# New type of forum



## Fure6

I just thought of this idea becuase i was on a forum that i wasn't registered to. I think that some one should make a forum, like vbulletin, that once you're registered with __forum name__ then you can go on any forum that is running under that name. 

Like lets say it *was* vbulletin, i could register under fure6 and maybe pay like $20 or somthing. My name would be in there network, so if i want to post somthing on another forum with the same softwere, i could.
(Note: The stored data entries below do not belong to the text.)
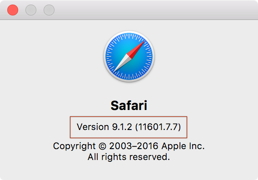Click the silver rim of Safari icon
Screen dimensions: 258x180
pyautogui.click(x=129, y=32)
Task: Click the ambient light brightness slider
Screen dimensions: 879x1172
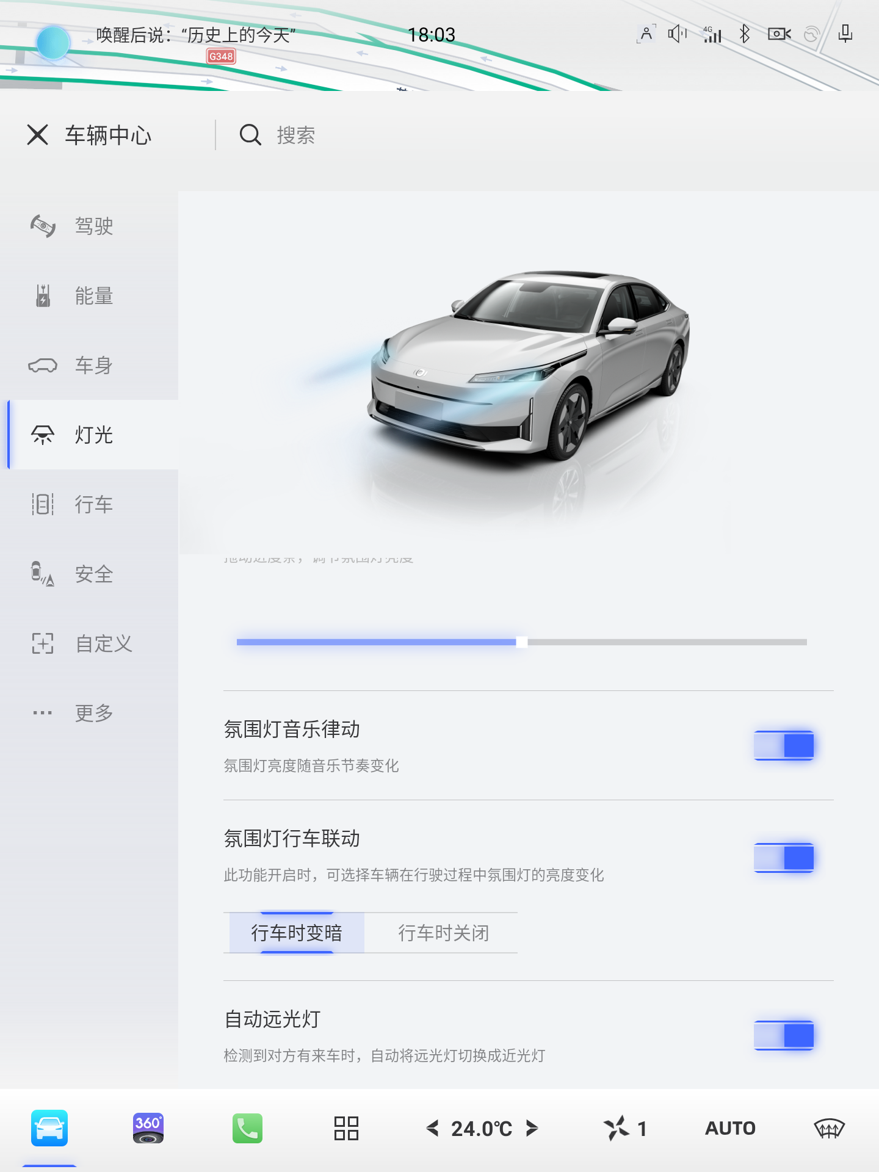Action: tap(521, 642)
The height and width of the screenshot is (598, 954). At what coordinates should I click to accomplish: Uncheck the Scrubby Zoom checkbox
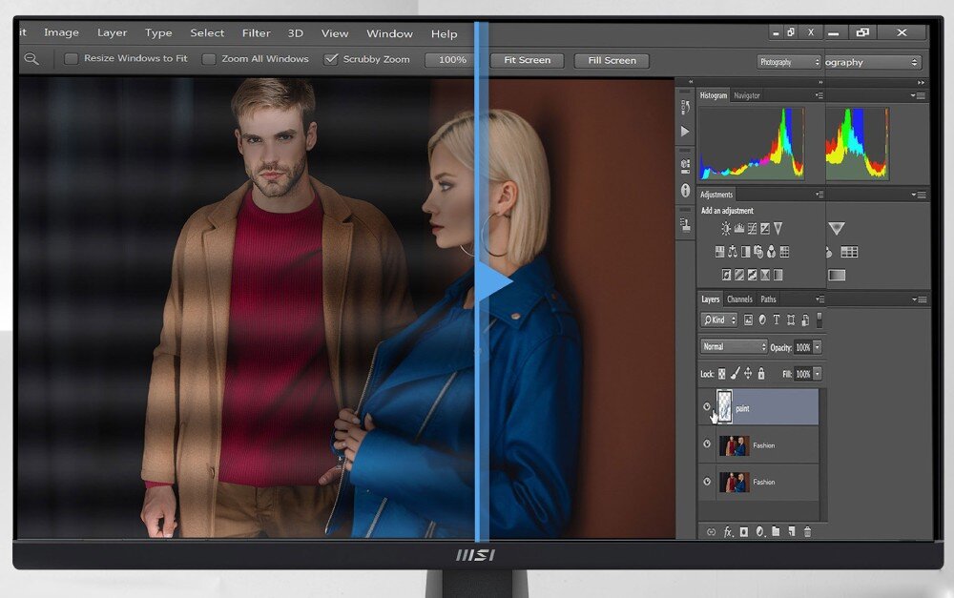[331, 59]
If it was $20/membership, someone could have alot of money doing this, with all the internet forum people out there!

do you know what i mean?


----------



## ian

yep sounds like a good idea onthe surface
But probably people wouldnt like to be subscribed to forums which they dont know about.
I was thinking it would be good for this forum, when people sign up, they could tick a box and have the option of also signing up at the other forums in this network, both current and that are yet to be added.


----------



## Fure6

Well, they wouldn't be subscribed on each forum...maybe once you get on the forum, it automatically registers you? Kind of like the google taskbar for iexplorer? Where there is an automatic memory thing where it fills in your name, address, phone number, ect... in all the right spots. 

Just make it a toolbar then... put a button on the taskbar that says register or somthing. An internet genius could figure it out some how.


----------